Il a confirmé que la part de 3,5 millions de dollars de la Ville serait couverte par les assurances et non par les coffres municipaux.
« La ville exprime sa sympathie continue aux familles, aux individus et aux entreprises qui ont été touchés », a-t-il écrit. « Par respect pour le processus d’approbation du tribunal, il ne serait pas approprié de commenter davantage pour le moment. »
David O’Connor, l’un des avocats du recours collectif représentant les plaignants, a déclaré qu’un règlement de 10 millions de dollars constituait un « compromis raisonnable » après toutes ces années.
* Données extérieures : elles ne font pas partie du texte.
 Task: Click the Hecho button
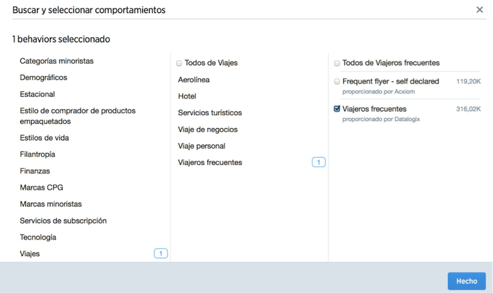(467, 281)
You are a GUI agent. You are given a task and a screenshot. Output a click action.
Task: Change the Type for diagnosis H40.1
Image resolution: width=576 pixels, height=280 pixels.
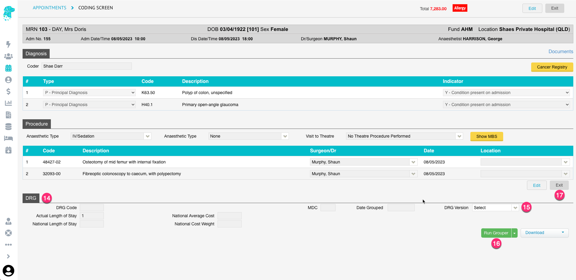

« Les membres du groupe attendent depuis très longtemps avant d’obtenir une quelconque compensation, et certains diraient que justice retardée équivaut à un déni de justice », a déclaré O’Connor lors d’une entrevue sur Médias villageoisc’est Regardez de plus près podcast. « Il nous paraissait plus logique (…) d’obtenir de l’argent maintenant plutôt que de nous battre pendant cinq, six ou sept ans de plus contre les accusés et de faire attendre les gens dans l’espoir d’obtenir un peu plus d’argent. C’est un risque que nous ne pensions pas raisonnable dans les circonstances. »
Il y a environ 300 membres du groupe admissibles à une indemnisation. Si le règlement est approuvé, un arbitre tiers évaluera chaque réclamation individuelle et quantifiera les dommages par rapport à tous les autres.
Bien que l’accord proposé s’élève à 10 millions de dollars, les membres du groupe finiront par se partager un montant plus proche de 6 millions de dollars.
Les avocats des plaignants doivent 2,5 millions de dollars (conformément au mandat initial de 25 pour cent) et les documents déposés devant le tribunal énumèrent d’autres honoraires, débours et prélèvements impayés totalisant environ 370 000 $. Un montant supplémentaire de 700 000 $ a été alloué à l’arbitre, mais ce montant pourrait s’avérer inférieur.
Plus d’informations sur le règlement proposé et sur la manière d’assister à l’audience virtuelle du 10 avril peuvent être trouvées ICI.